> **Work item**: What is needed is an exact copy of the lines from the one containing "Close the Edit Role dialog with X" through the last line of the records, with no pictures.

--- Excerpted data Enclosed Below ---

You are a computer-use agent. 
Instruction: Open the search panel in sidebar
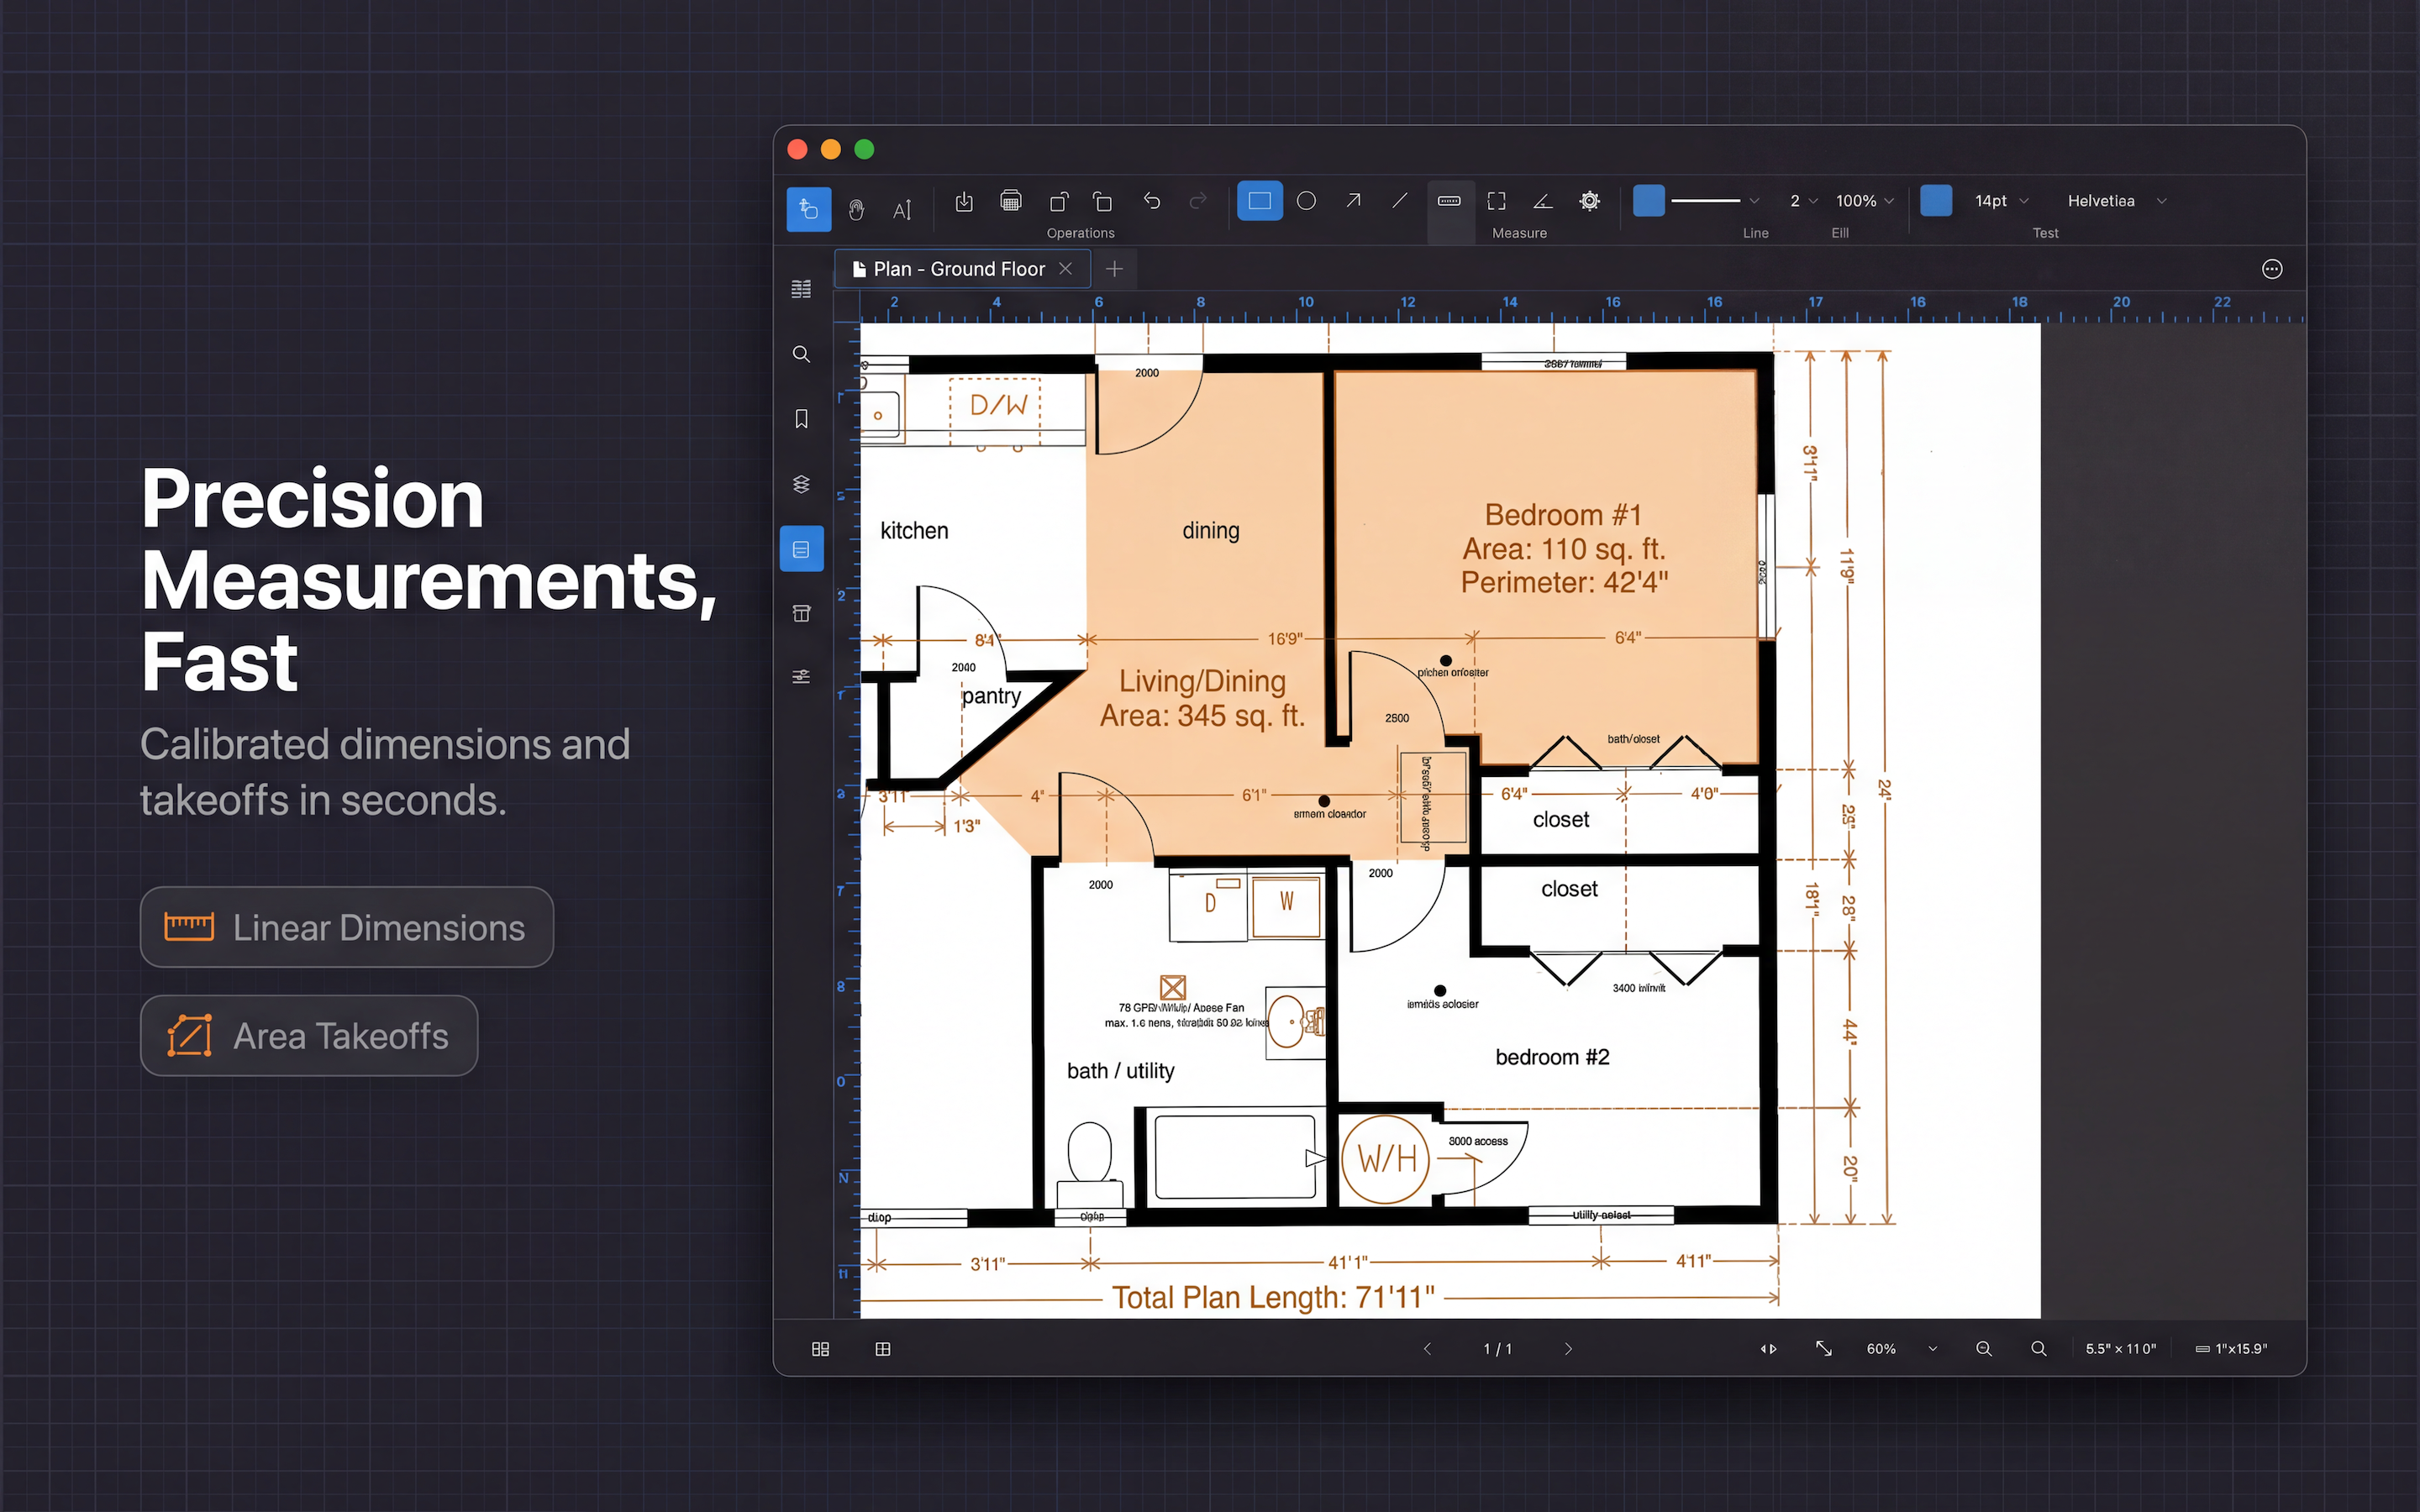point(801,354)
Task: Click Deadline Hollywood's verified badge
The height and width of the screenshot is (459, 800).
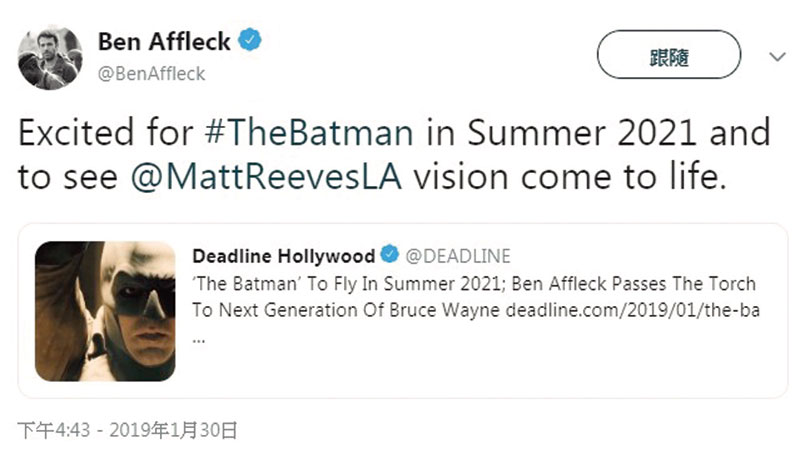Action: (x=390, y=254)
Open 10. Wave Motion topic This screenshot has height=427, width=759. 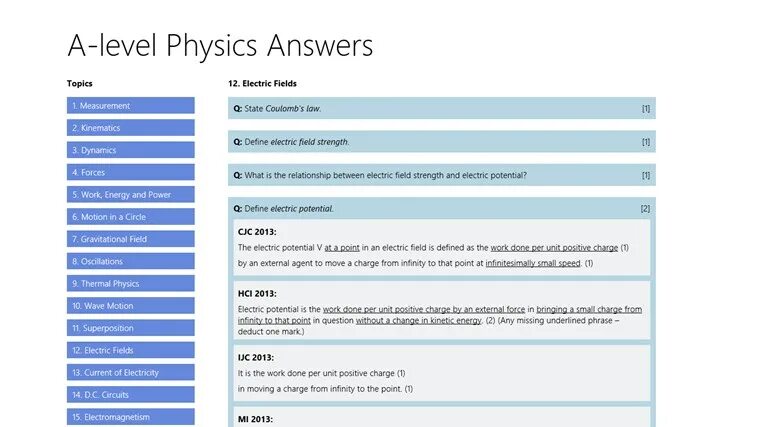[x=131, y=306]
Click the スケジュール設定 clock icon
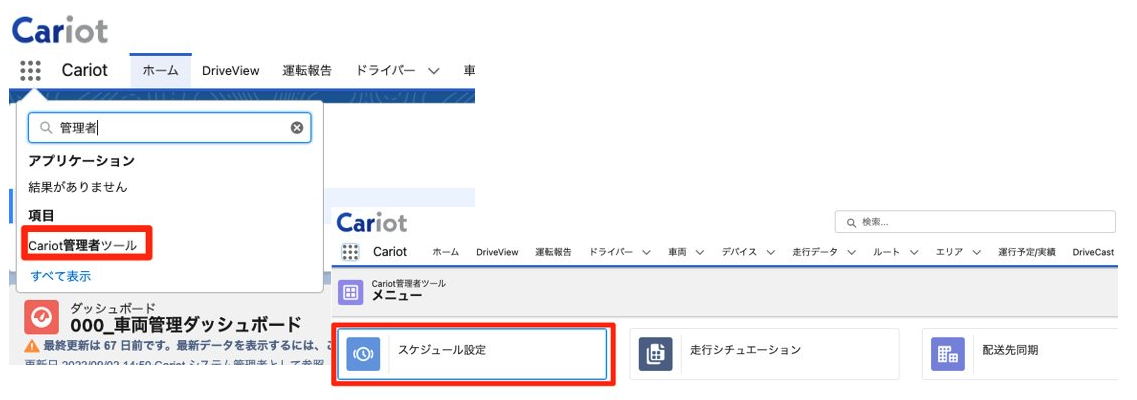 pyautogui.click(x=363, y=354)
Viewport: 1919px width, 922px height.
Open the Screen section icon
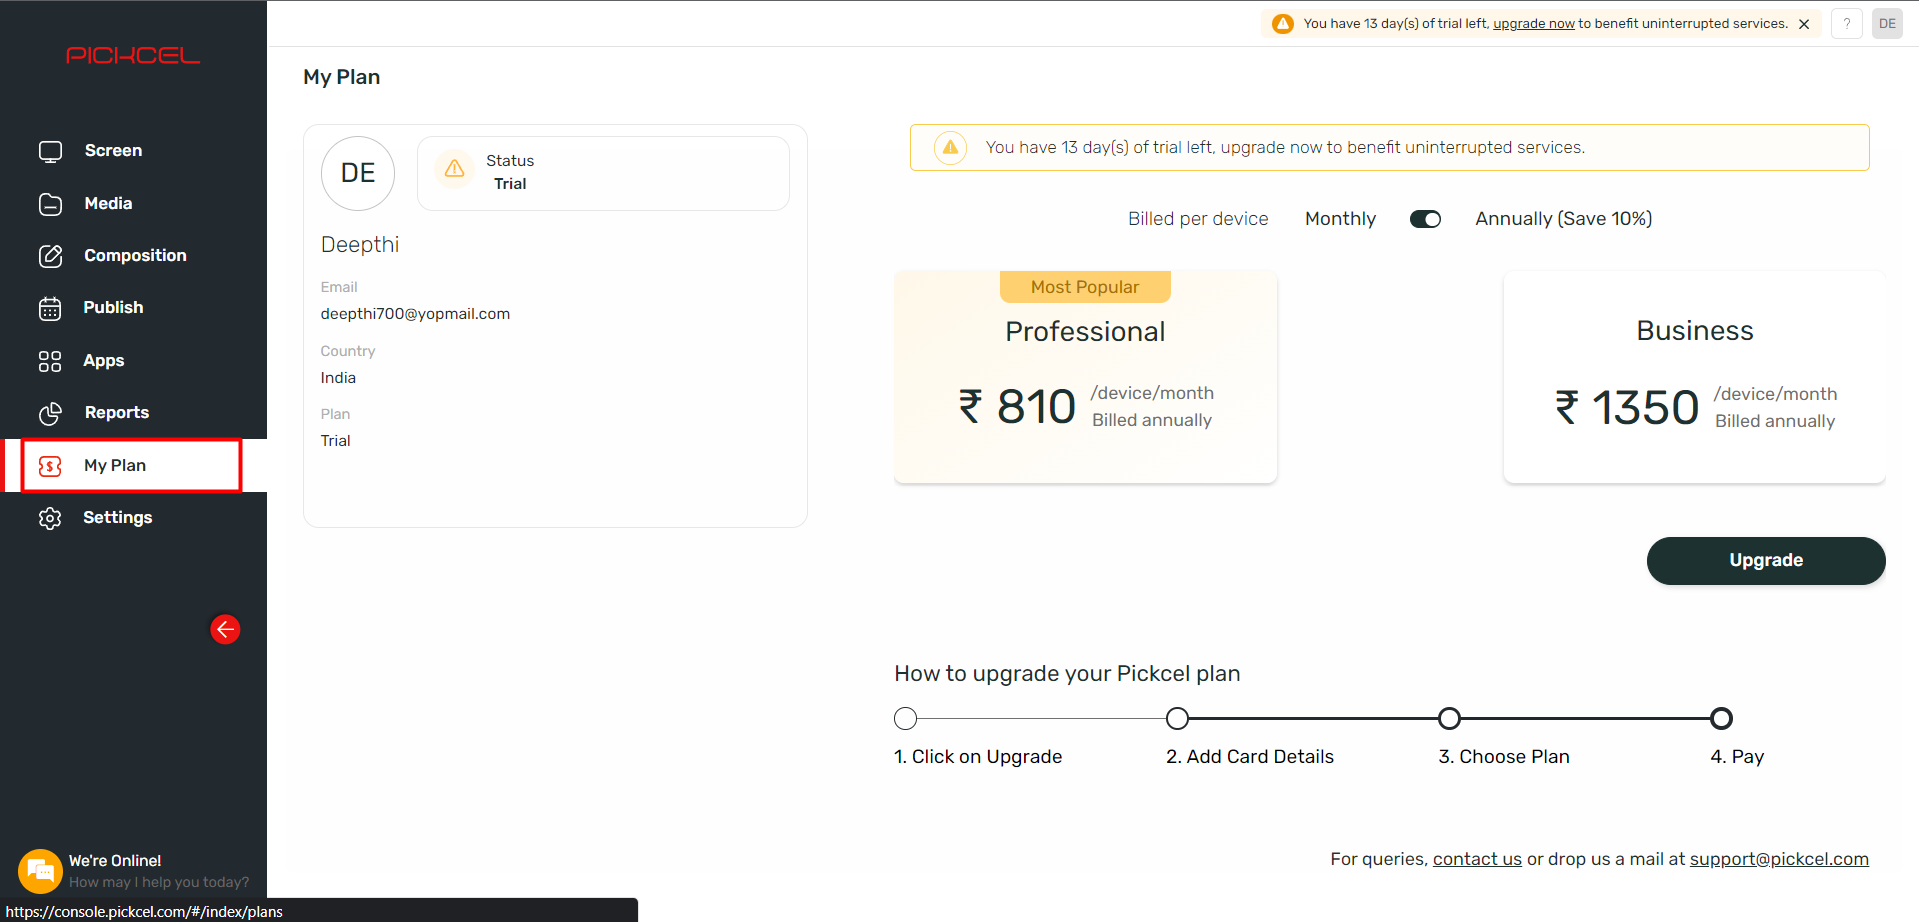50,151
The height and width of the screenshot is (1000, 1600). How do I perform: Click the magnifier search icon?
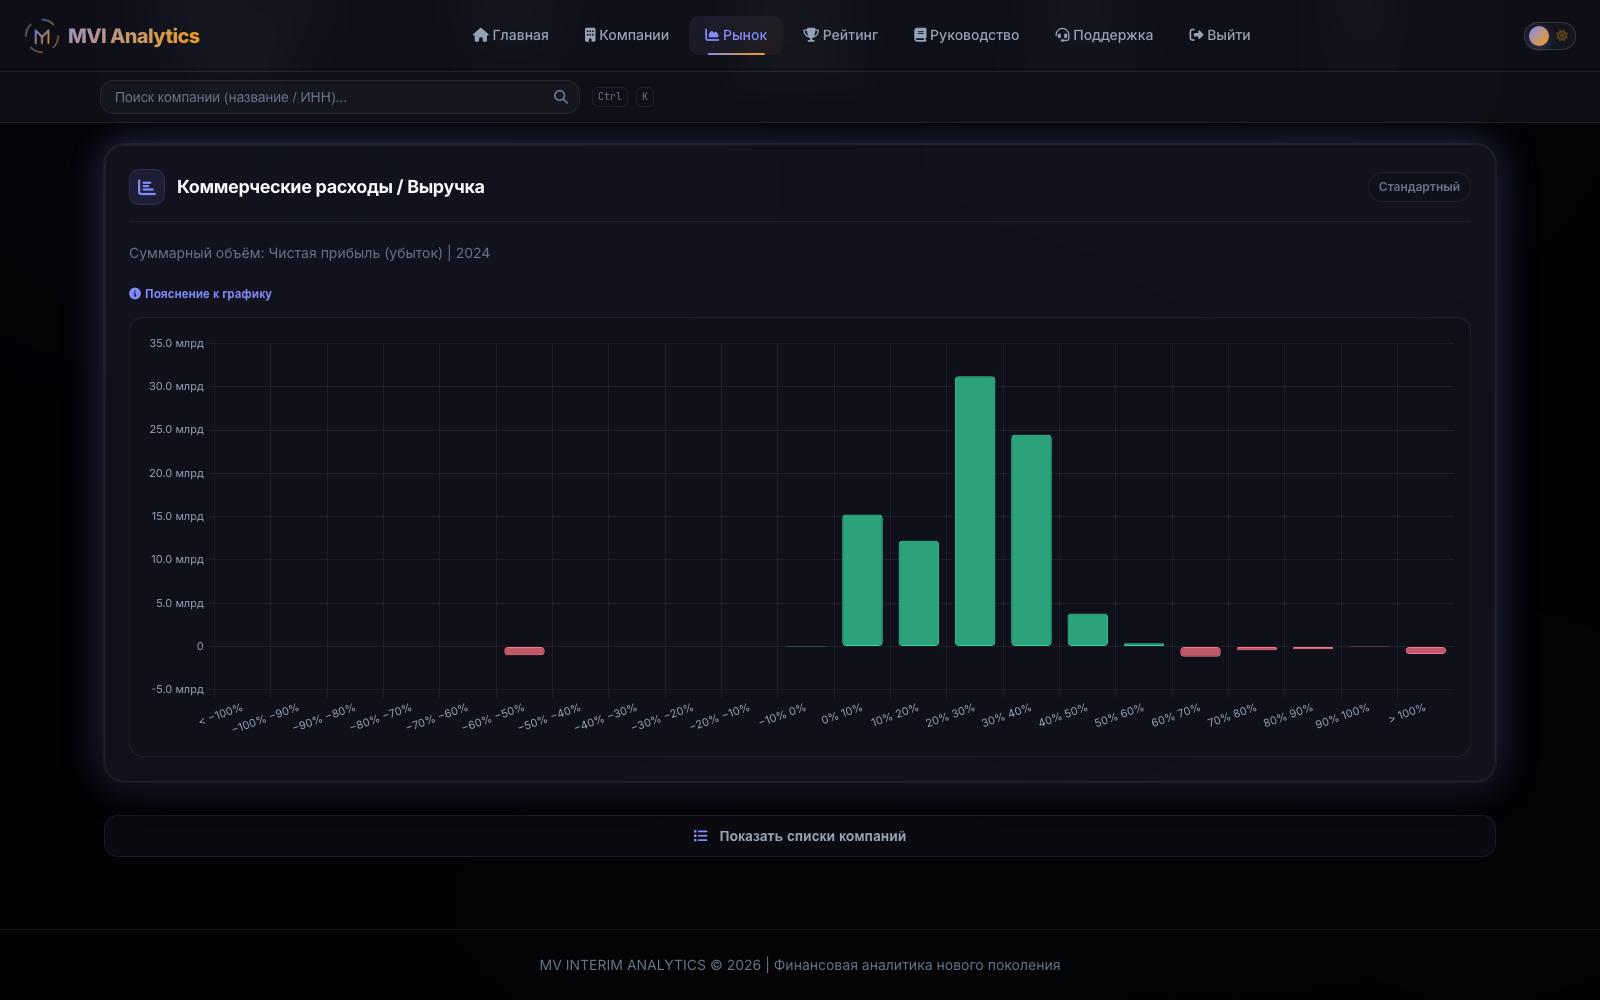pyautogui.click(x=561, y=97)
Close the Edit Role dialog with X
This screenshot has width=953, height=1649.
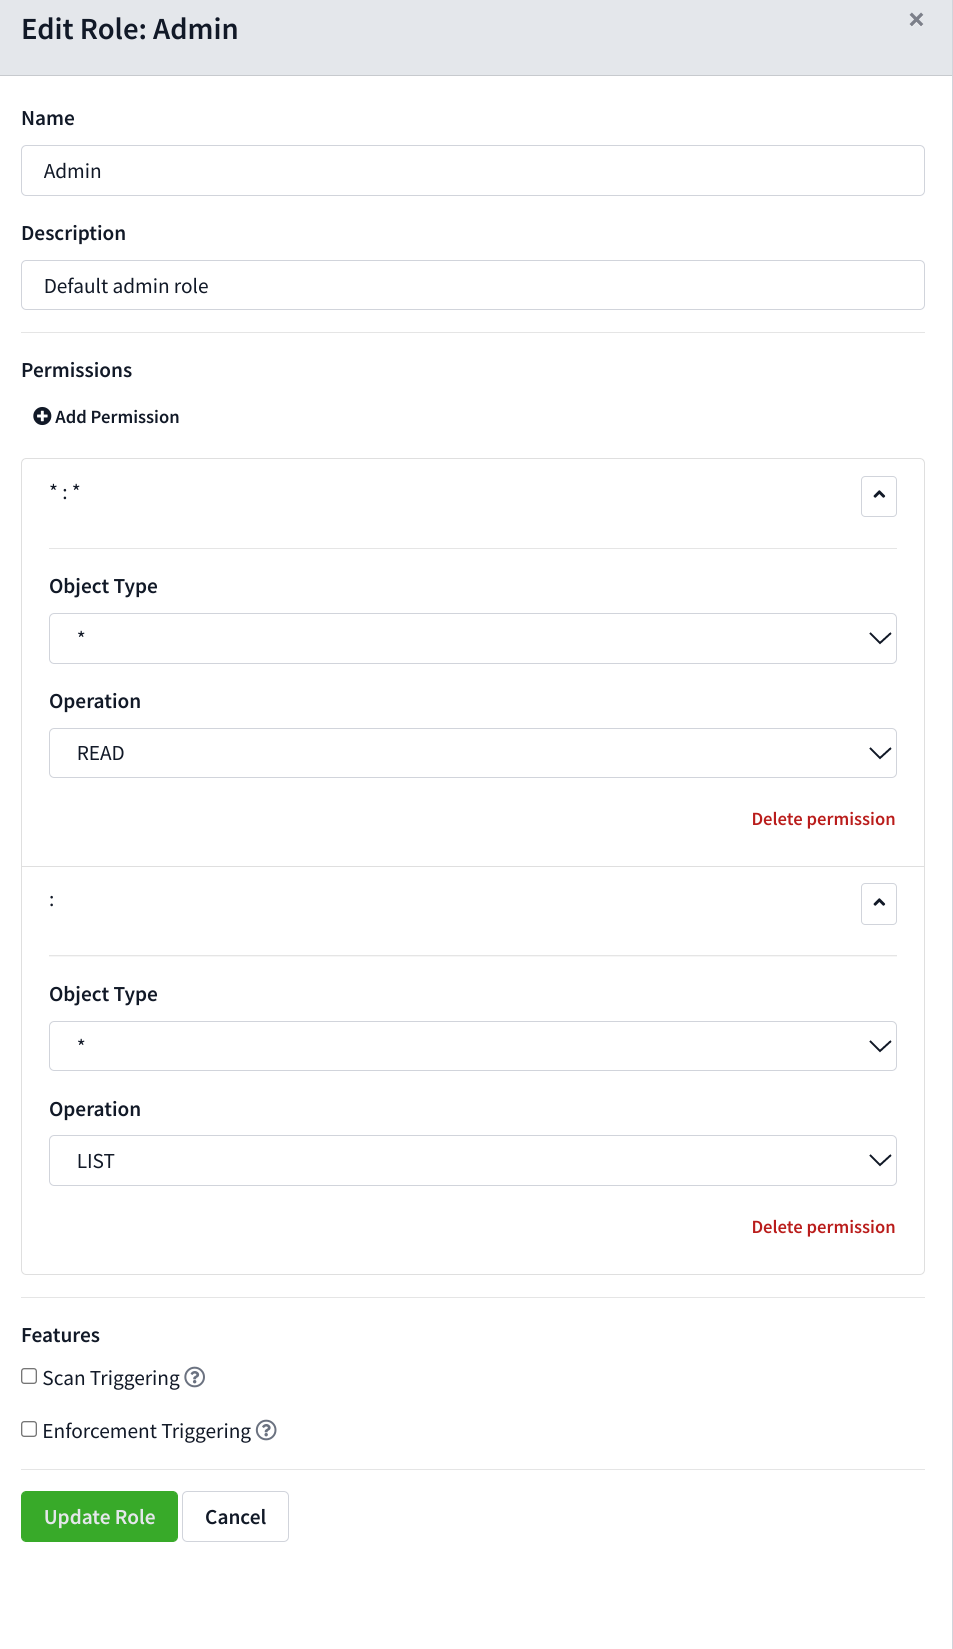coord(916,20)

--- End of Enclosed Excerpted data ---

> **Solution for this task**:
Close the Edit Role dialog with X
This screenshot has width=953, height=1649.
coord(916,20)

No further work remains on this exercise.